**Selected passage**
☆ ☆ ☆ ☆ ☆ ☆ ☆
Real-time Analysis with Google Cloud PubSub and Integration Tests with Docker

Real-time Analysis with Google Cloud PubSub and Integration Tests with Docker

Recently, I’ve been interested in developing scalable applications specifically for leveraging technologies to balance high loads.

This article showcases a project that uses several technologies specially designed for this purpose: Google Cloud Pub/Sub for asynchronous messaging, and Cassandra as a database to provide high scalability and availability. As a source of information, we will read a selection of messages from the globally known social media service: Twitter.

Before moving the software to production, we, as software engineers, incorporate integration tests to verify the correctness of the interactions between the components. To write these tests, we will use the Docker-it-scala library, which we will allow to run our tests with Docker instances with the same version of the software we will use in production.

Inspiration

Terms like scalability, robustness, and highly-available applications, are all representative of things that we work to integrate into all of our projects at 47 Degrees on a daily basis.
☆ ☆ ☆ ☆ ☆ ☆ ☆
**Source data**
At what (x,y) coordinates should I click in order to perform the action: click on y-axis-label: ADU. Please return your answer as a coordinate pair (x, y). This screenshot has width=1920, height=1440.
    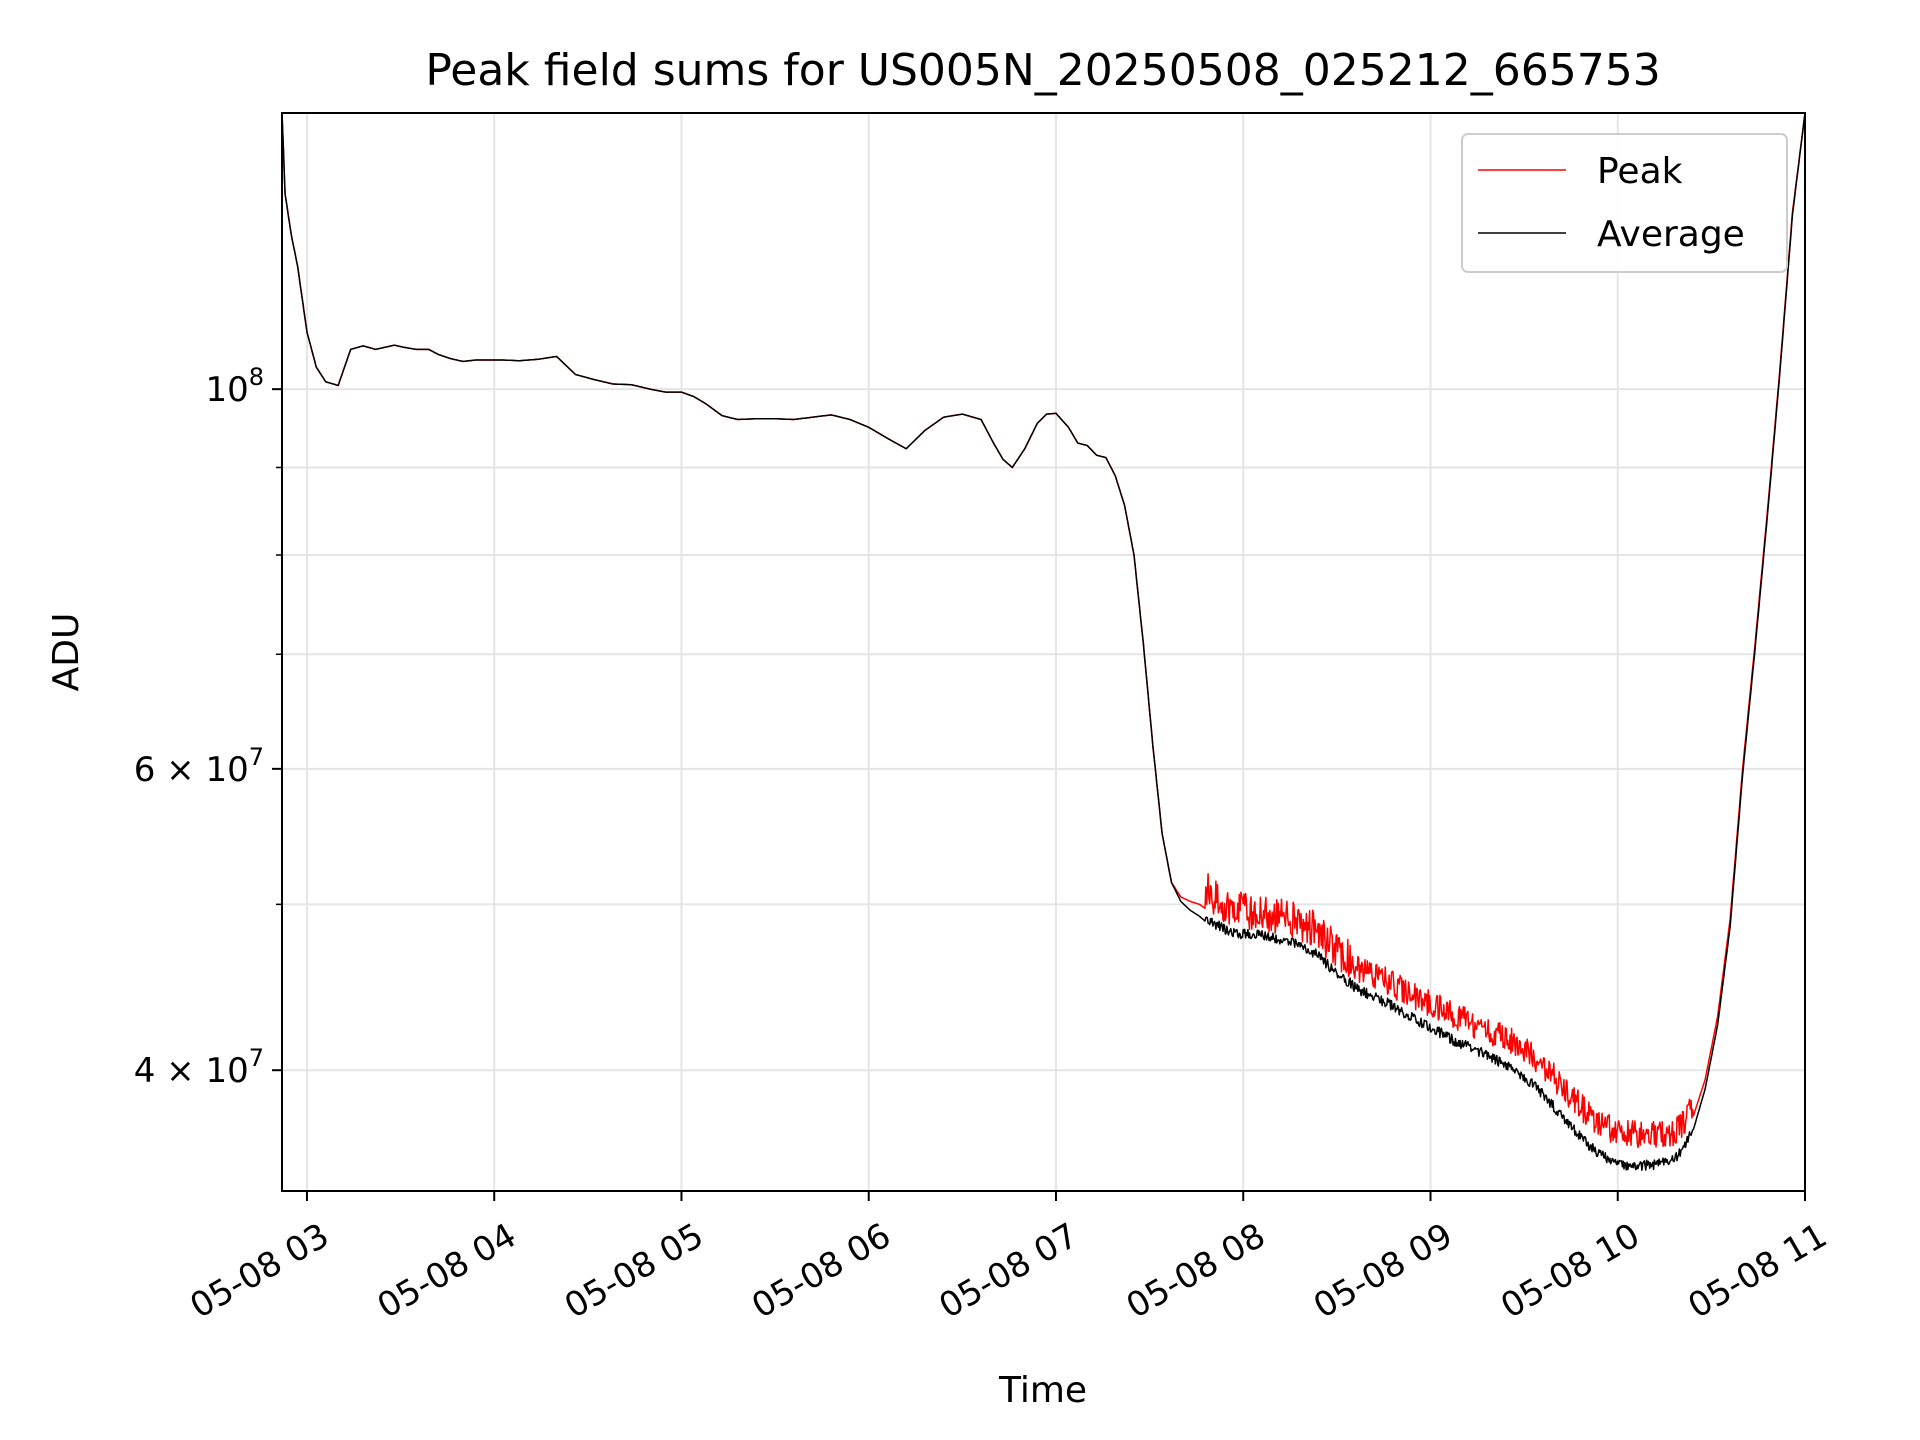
☆ ☆ ☆ ☆ ☆ ☆ ☆
**Written task**
In the article on real-time analysis with Google Cloud Pub/Sub, the "Inspiration" section lists some terms. Name each of them.

**Task output**
- scalability
- robustness
- highly-available applications